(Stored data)
Content starts
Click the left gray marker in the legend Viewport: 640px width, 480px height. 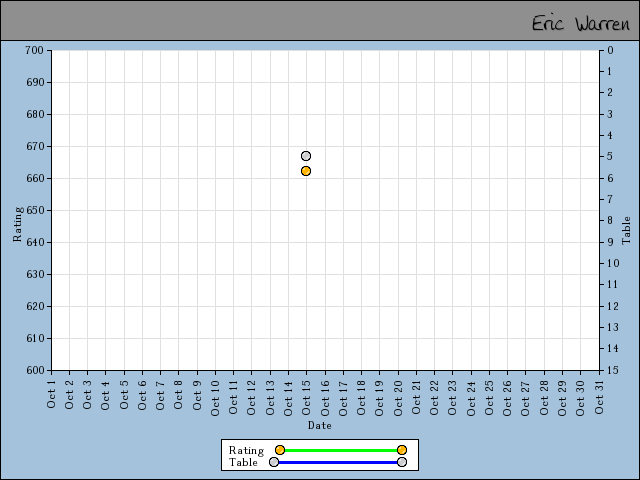click(x=274, y=462)
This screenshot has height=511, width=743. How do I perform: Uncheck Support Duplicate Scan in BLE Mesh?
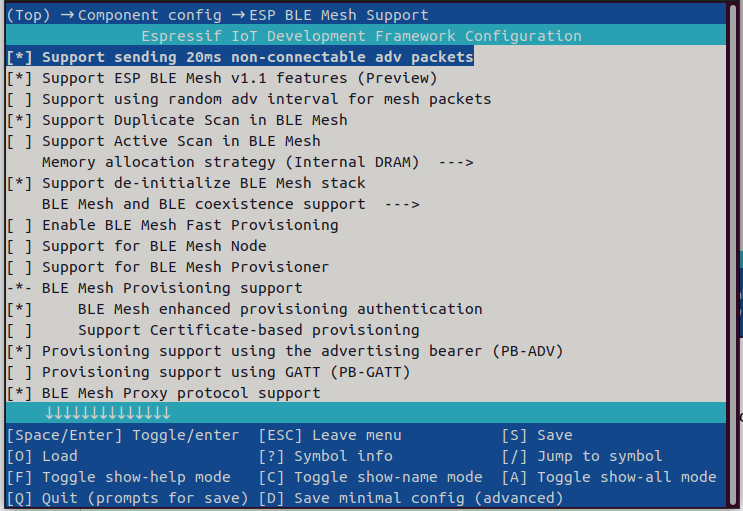(x=19, y=120)
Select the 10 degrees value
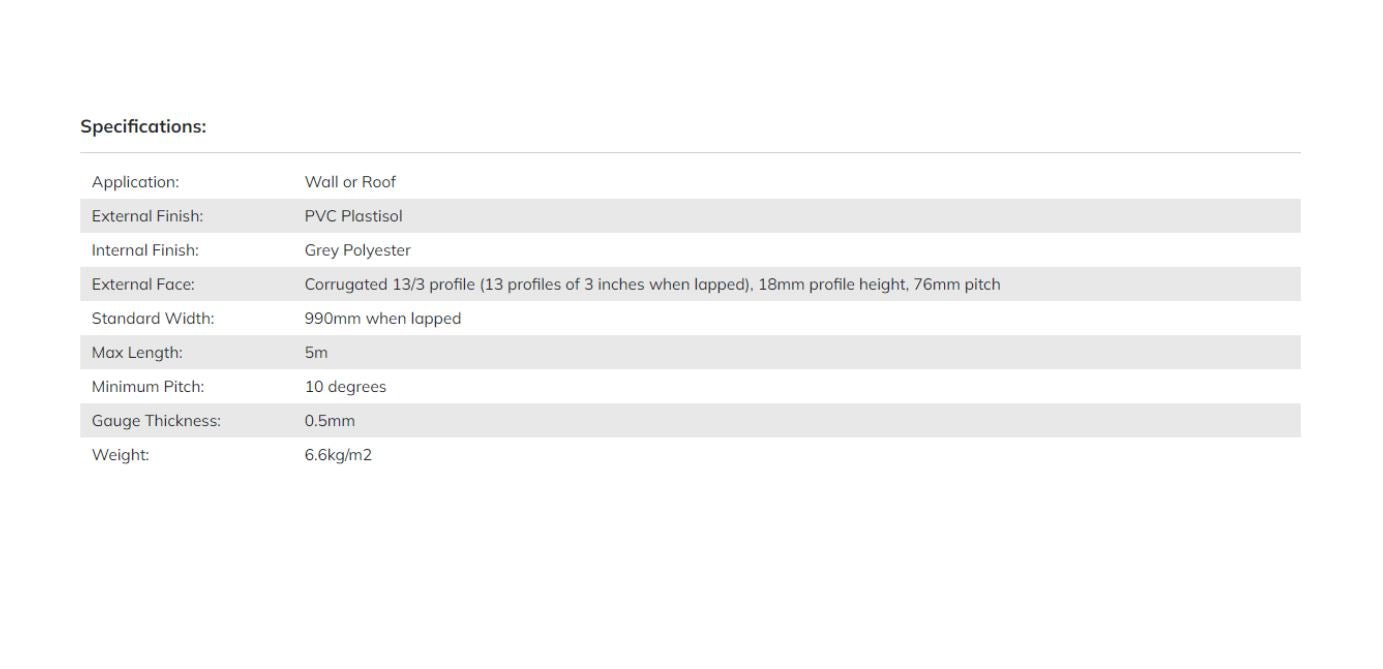This screenshot has height=669, width=1383. pyautogui.click(x=345, y=386)

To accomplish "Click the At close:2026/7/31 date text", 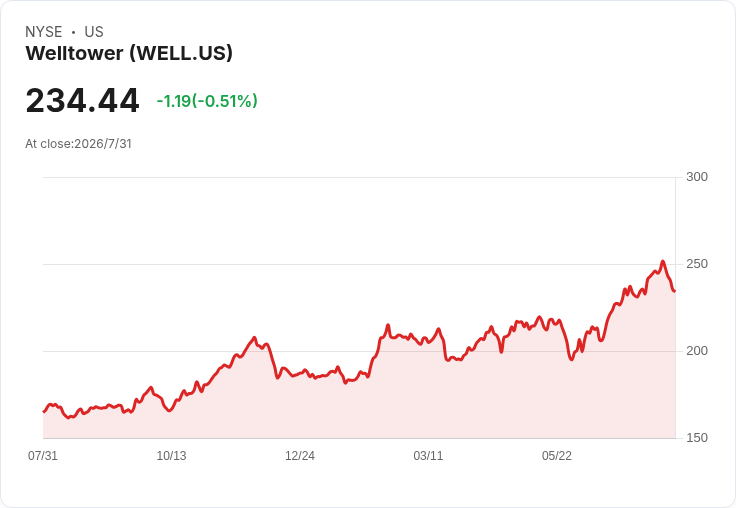I will (x=78, y=144).
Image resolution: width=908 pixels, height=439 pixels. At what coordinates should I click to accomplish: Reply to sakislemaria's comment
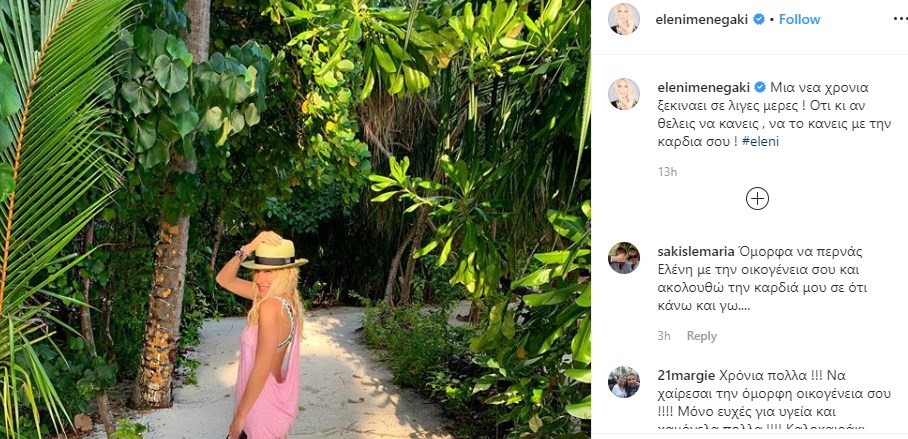[x=701, y=336]
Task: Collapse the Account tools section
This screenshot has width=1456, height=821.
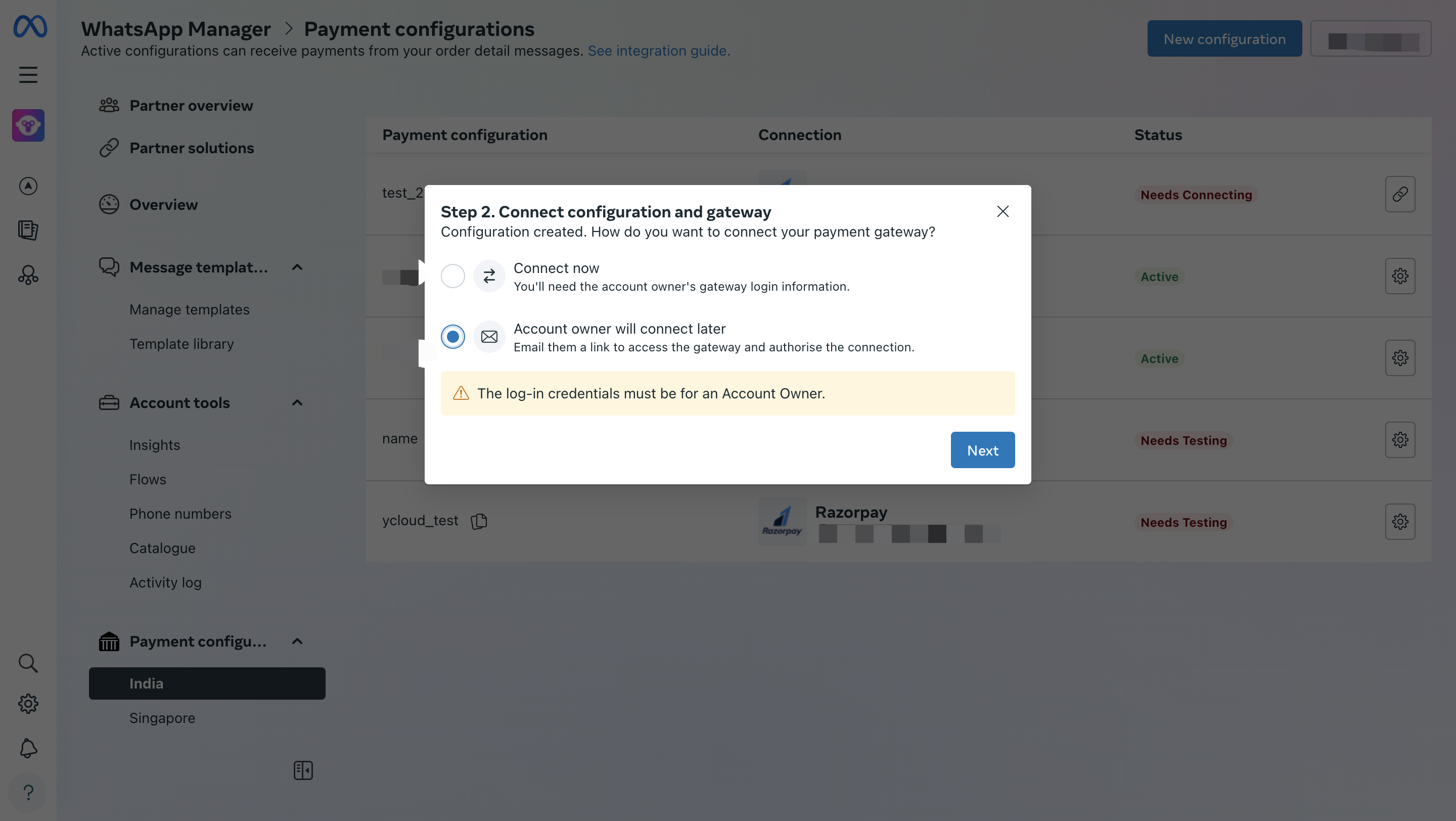Action: [x=297, y=403]
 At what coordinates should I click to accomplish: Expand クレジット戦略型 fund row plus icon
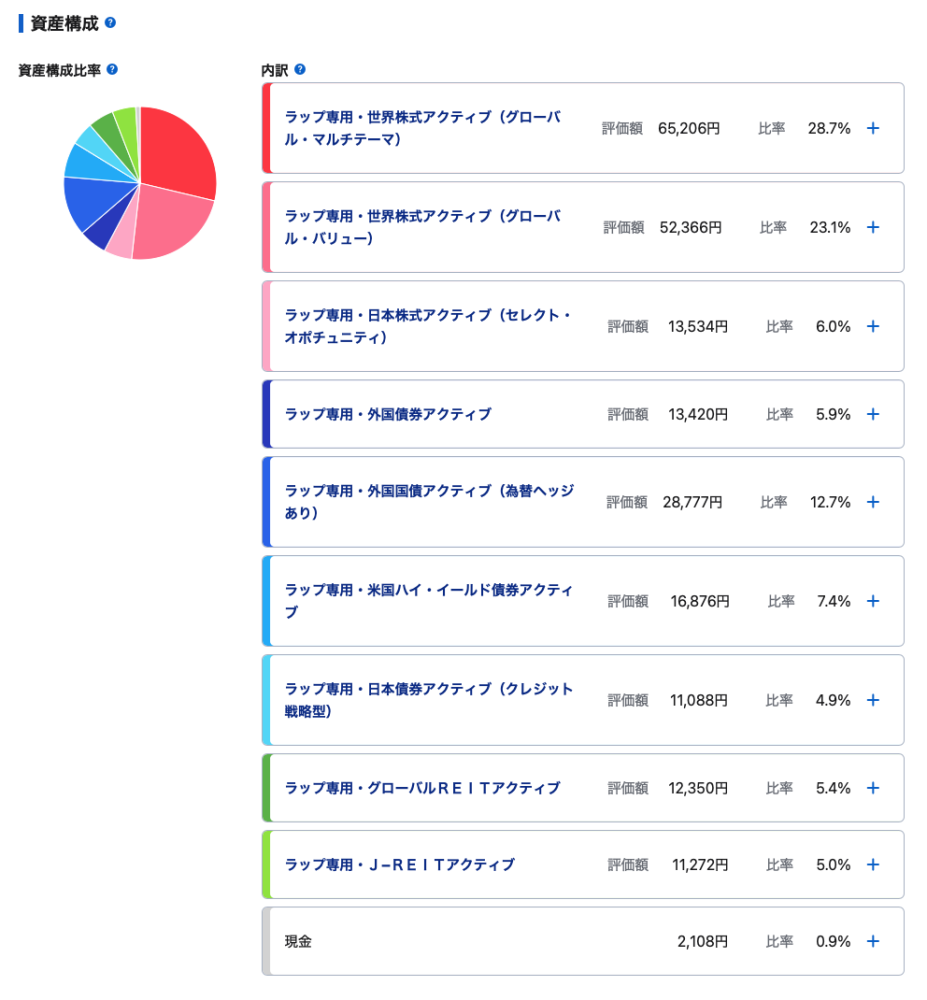click(872, 700)
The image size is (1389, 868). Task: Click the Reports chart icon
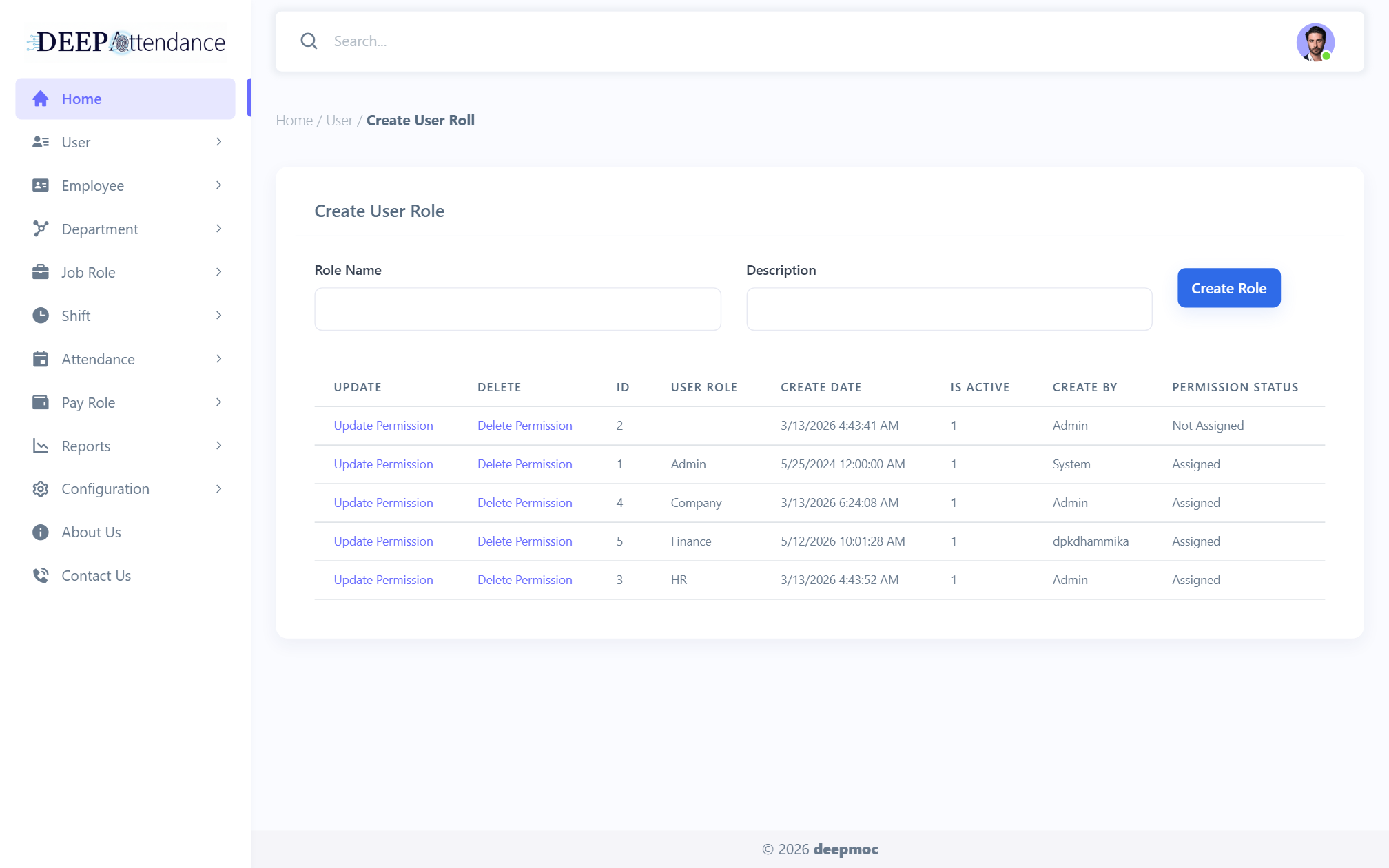41,446
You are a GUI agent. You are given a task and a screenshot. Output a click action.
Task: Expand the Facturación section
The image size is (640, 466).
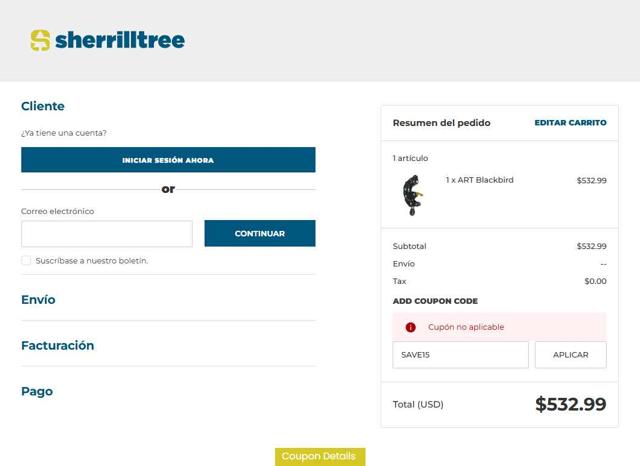tap(58, 346)
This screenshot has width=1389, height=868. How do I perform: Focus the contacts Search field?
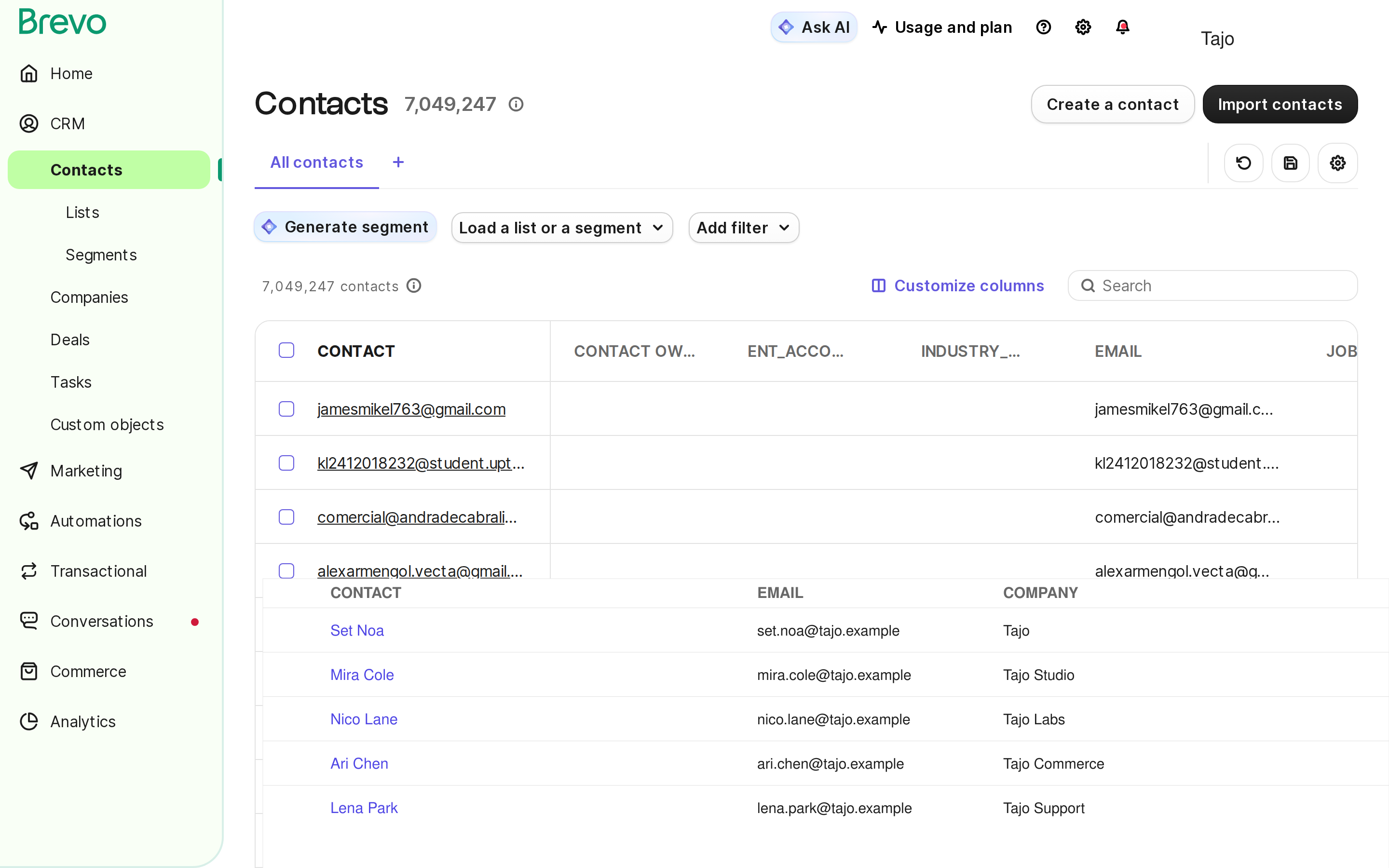pyautogui.click(x=1212, y=285)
Content ends
Say how many lines of the data include the word "section". Respond with the number alone.

TASK RESPONSE — 2